Polybrominated diphenyl ethers (PBDEs) are a group of flame retardants which are frequently detected in the aquatic environment. PBDEs would convert into intermediates during some natural or artificial processes. A simple PBDEs congener, 2-bromodiphenyl ether (BDE-1), was targeted, and its transformation characteristics during combined UV-chlorine treatment were investigated in this study. It was found that BDE-1 could rapidly transform in combined UV-chlorine process, and HO center dot was the predominant radical that contributed to BDE-1 degradation in ultrapure water system. The formation of toxic dibenzofuran (DF) and 2-hydroxydibenzofuran (2-OH-DF) was significantly promoted in combined UV-chlorine treatment, whose total yield (2.78%) was 1.46 times to that in UV treatment alone. Radical scavenger tests revealed that enhanced formation of DF-type products in combined UV-chlorine treatment was attributed to radical reactions.
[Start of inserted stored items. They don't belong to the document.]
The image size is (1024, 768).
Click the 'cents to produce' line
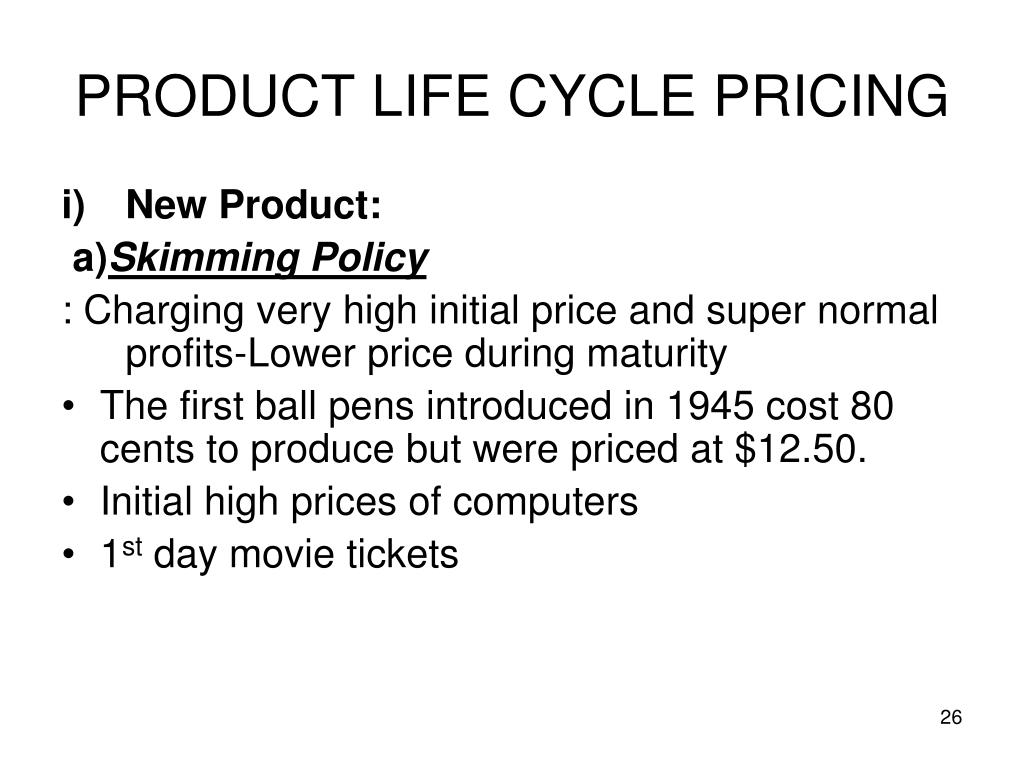[x=483, y=449]
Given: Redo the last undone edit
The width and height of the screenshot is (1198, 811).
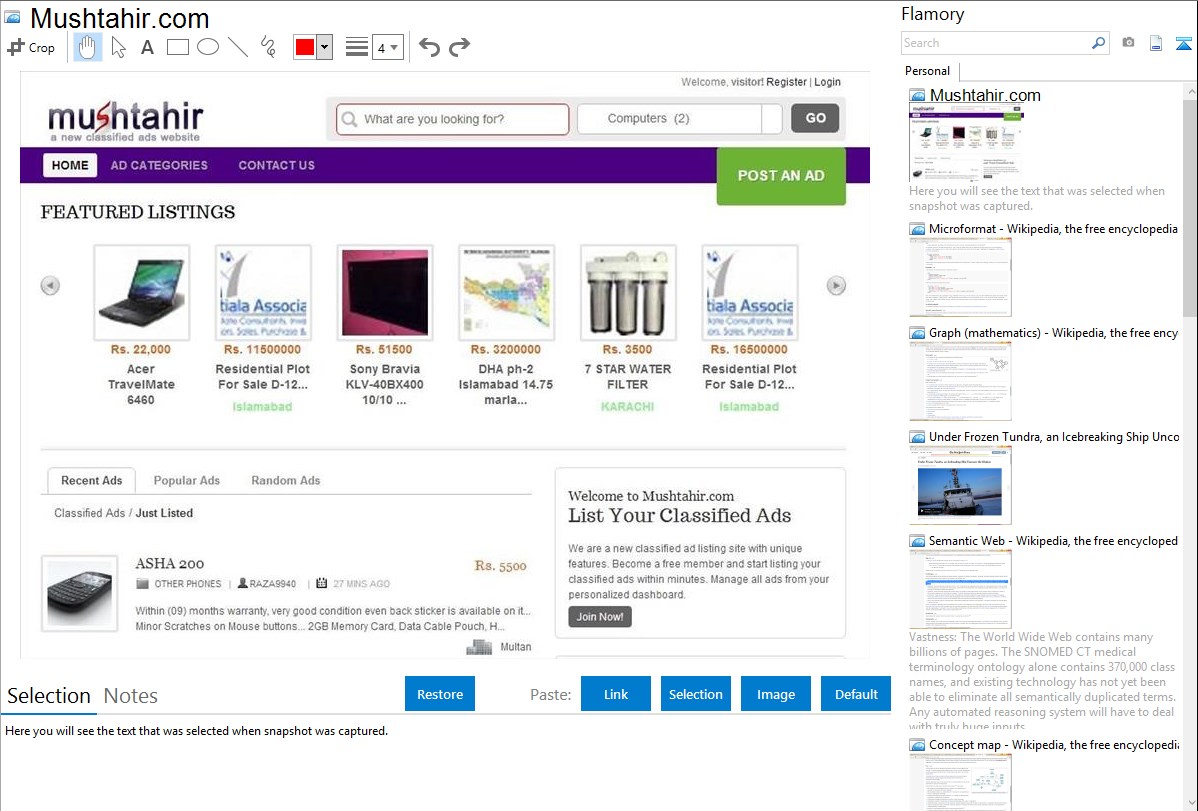Looking at the screenshot, I should pos(459,47).
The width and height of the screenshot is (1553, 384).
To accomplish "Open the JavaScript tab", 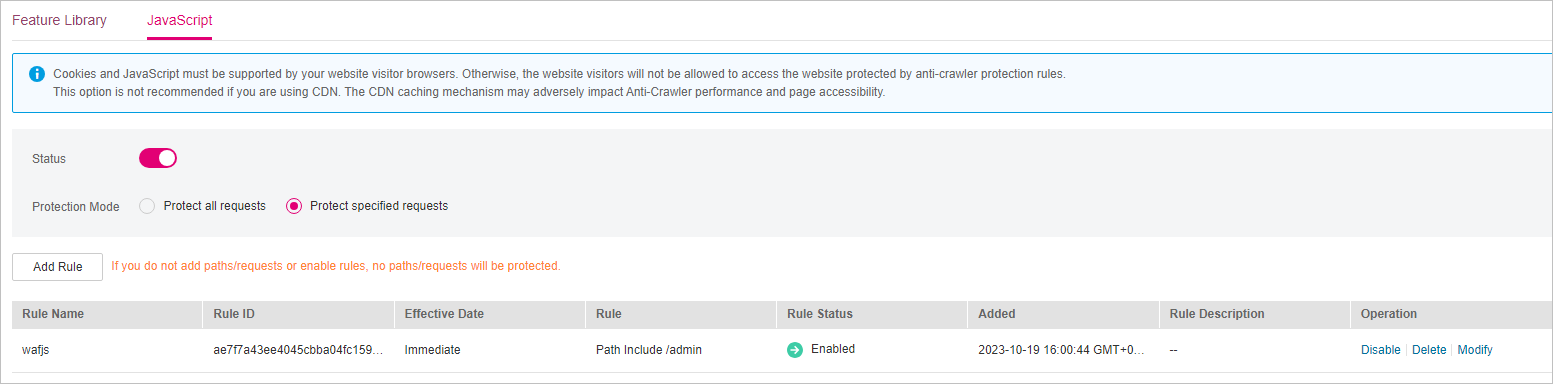I will (x=179, y=20).
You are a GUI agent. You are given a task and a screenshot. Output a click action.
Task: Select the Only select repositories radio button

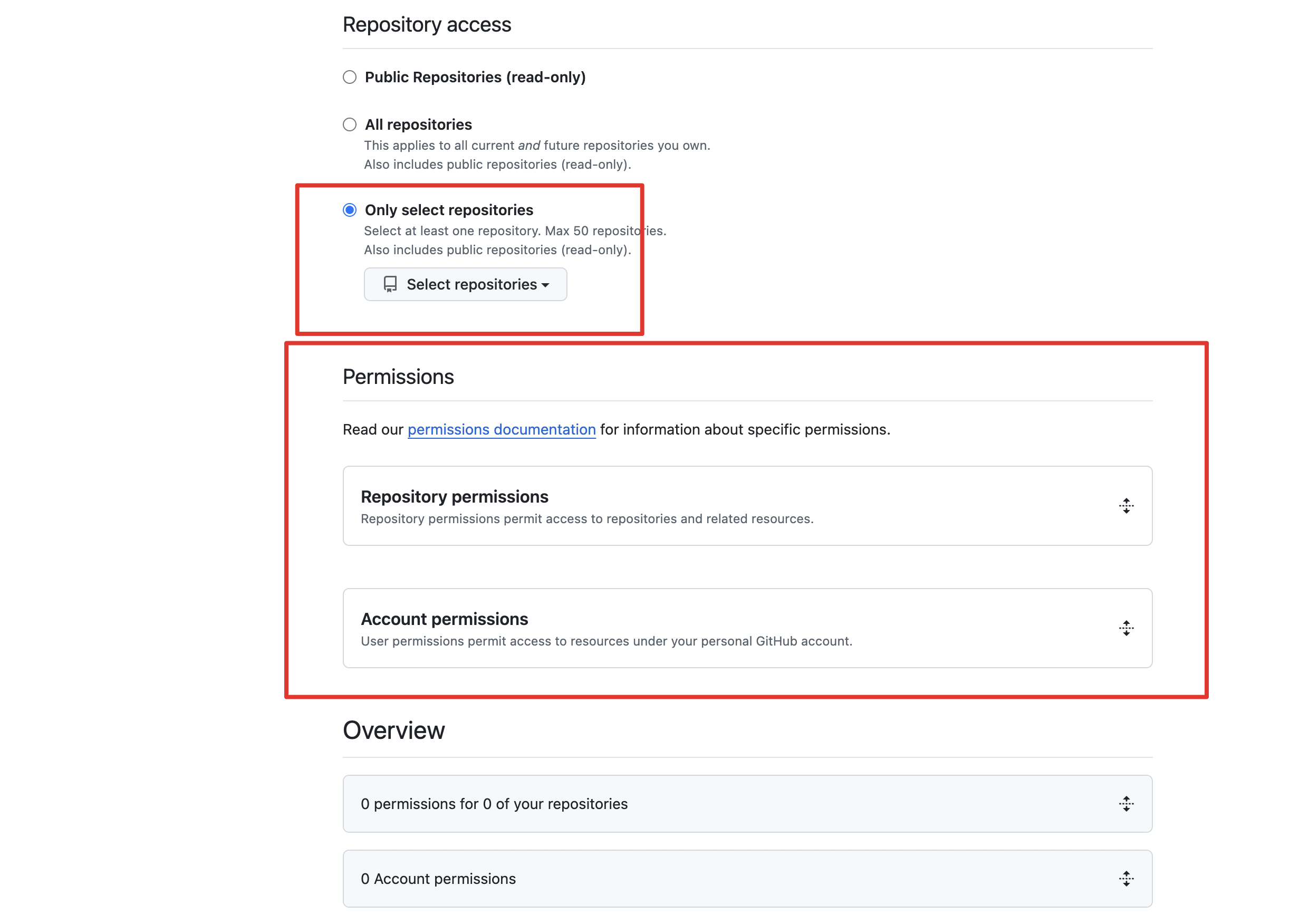tap(350, 210)
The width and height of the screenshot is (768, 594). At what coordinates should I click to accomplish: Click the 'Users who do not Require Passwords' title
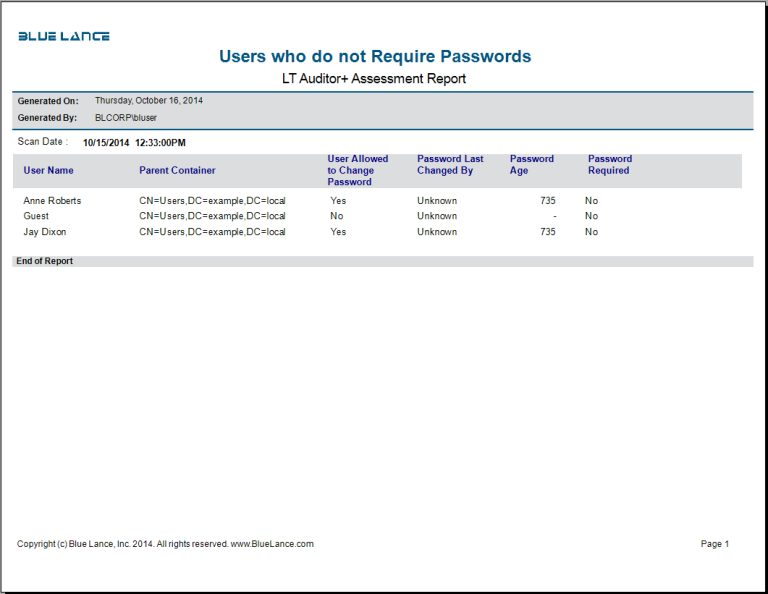(x=375, y=57)
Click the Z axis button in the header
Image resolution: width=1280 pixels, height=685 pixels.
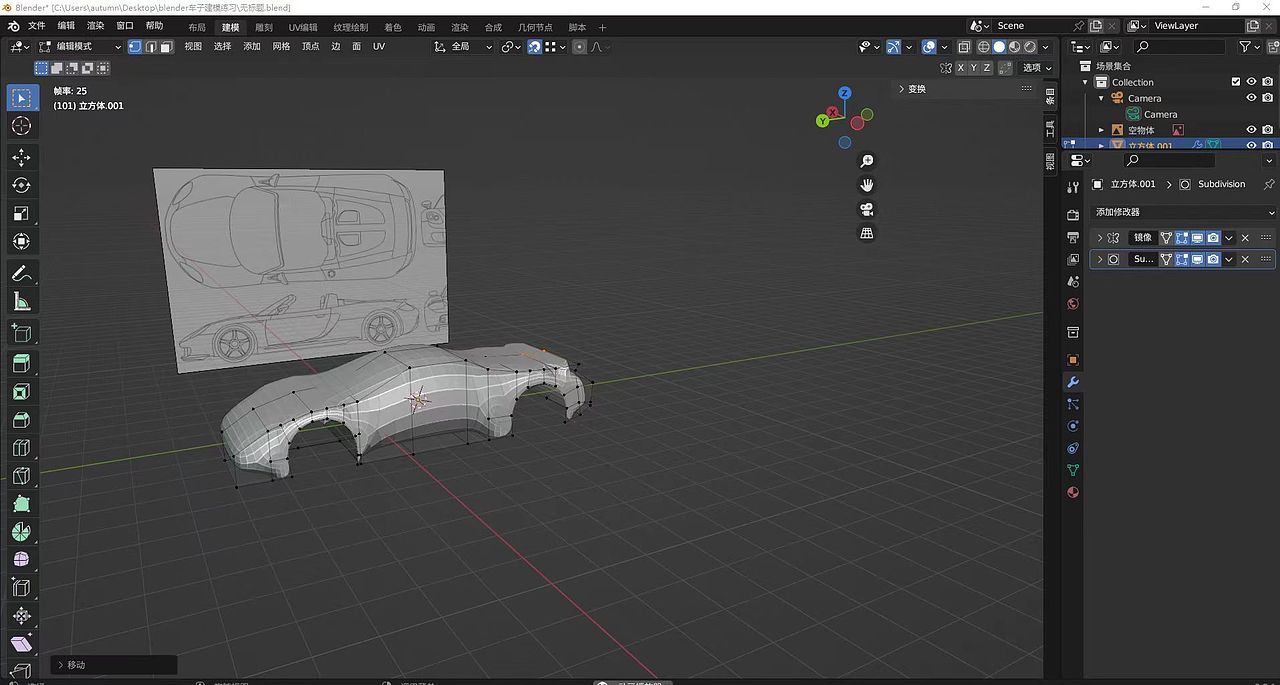986,67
Cl center dot or HO center dot generated from free available chlorine photolysis reacted with ortho-carbon radicals generated from BDE-1 photolysis, and produced intermediates 2-chlorodiphenyl ether (2-Cl-DE) or 2-phenoxyphenol (2-OH-DE), which underwent intramolecular elimination of HCl or H2O and formed DF and 2-OH-DF. The treatment with alkaline conditions, high chlorine doses and strong irradiation would be beneficial to the less formation of DF-type products. Besides, the matrix effects of ambient water also inhibited the formation of DF-type products. Overall, this work would provide an insight into the role of free radicals in dibenzofuran formation during combined UV-chlorine treatment on PBDEs and a scientific reference for optimizing operational parameters in the water treatment.

Automated summary

The study showed that in the combined UV-chlorine treatment process, PBDEs congener BDE-1 could rapidly transform, producing toxic DF and 2-OH-DF. The formation of DF-type products was related to radical reactions, and alkaline conditions, high chlorine doses, and strong irradiation could help reduce the formation of DF-type products.